Apollo’s Accomplishments

NASA’s budget was nearly doubled between 1961 and 1964, and the lunar landing program ultimately employed 34,000 NASA workers and 375,000 industrial and university contractors. In January 1967, Apollo suffered a degree of setbacks when three astronauts died when their spacecraft caught fire during a launch simulation. Meanwhile, the Soviet Union’s lunar landing program moved forward cautiously, owing in part to internal controversy about its necessity and the untimely death of Sergey Korolyov, the Soviet space program’s chief engineer, in January 1966

Apollo 8, the first manned space mission to orbit the moon, was launched from NASA’s massive launch facility on Merritt Island, near Cape Canaveral, Florida, in December 1968. The Apollo 11 space flight, the first lunar landing attempt, launched on July 16, 1969, with US astronauts Neil Armstrong, Edwin “Buzz” Aldrin, and Michael Collins. Armstrong was credited as the first man to walk on the moon’s surface after a safe landing on July 20. He famously described the moment as “one tiny move for man, one giant leap for mankind.”

The Space Race: Who Won?

The United States essentially “won” the space race that began with the launch of Sputnik in 1957 by landing on the moon. Between 1969 and 1972, the Soviets attempted four times to launch a lunar landing vehicle, including a dramatic launch-pad explosion in July 1969. The space race captivated the American public from beginning to end, and the numerous advances credited by the Soviet and American space programs were extensively covered in the national media. The modern medium of television aided this frenzy of curiosity even further. Astronauts were known as the greatest American heroes, and men and women on the ground seemed to enjoy living vicariously through them. Soviets, in turn, were pictured as the greatest villains, with their huge, relentless attempts to surpass America and prove the strength of the communist regime.

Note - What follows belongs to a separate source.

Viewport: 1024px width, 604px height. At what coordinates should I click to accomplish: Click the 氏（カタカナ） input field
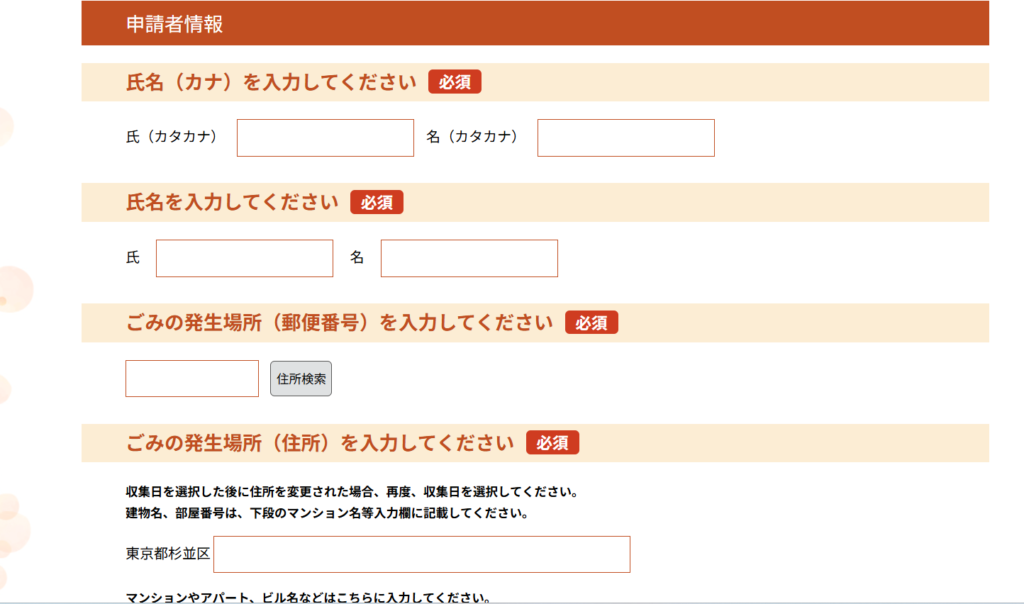pos(325,138)
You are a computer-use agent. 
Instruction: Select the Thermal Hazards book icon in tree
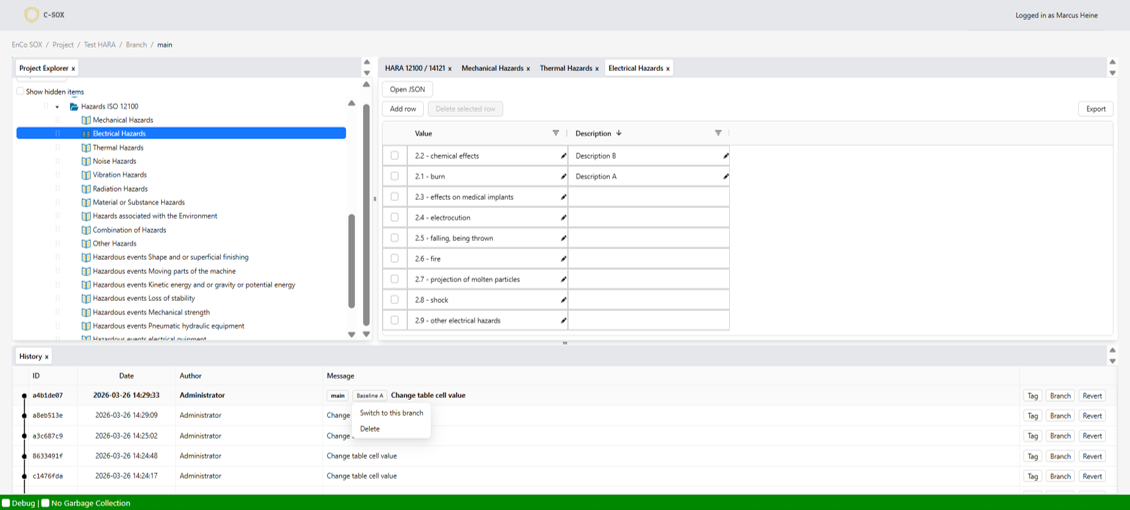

After the space race ended in the early 1970s, the US government’s interest in lunar missions waned. Three American astronauts were launched into space on an Apollo spacecraft that docked in orbit with a Soviet-made Soyuz vehicle in 1975 as part of the joint investment Apollo-Soyuz experiment. As the two craft’ commanders exchanged formal greetings, their “handshake in space” symbolized the steady improvement of US-Soviet relations in the late Cold War period.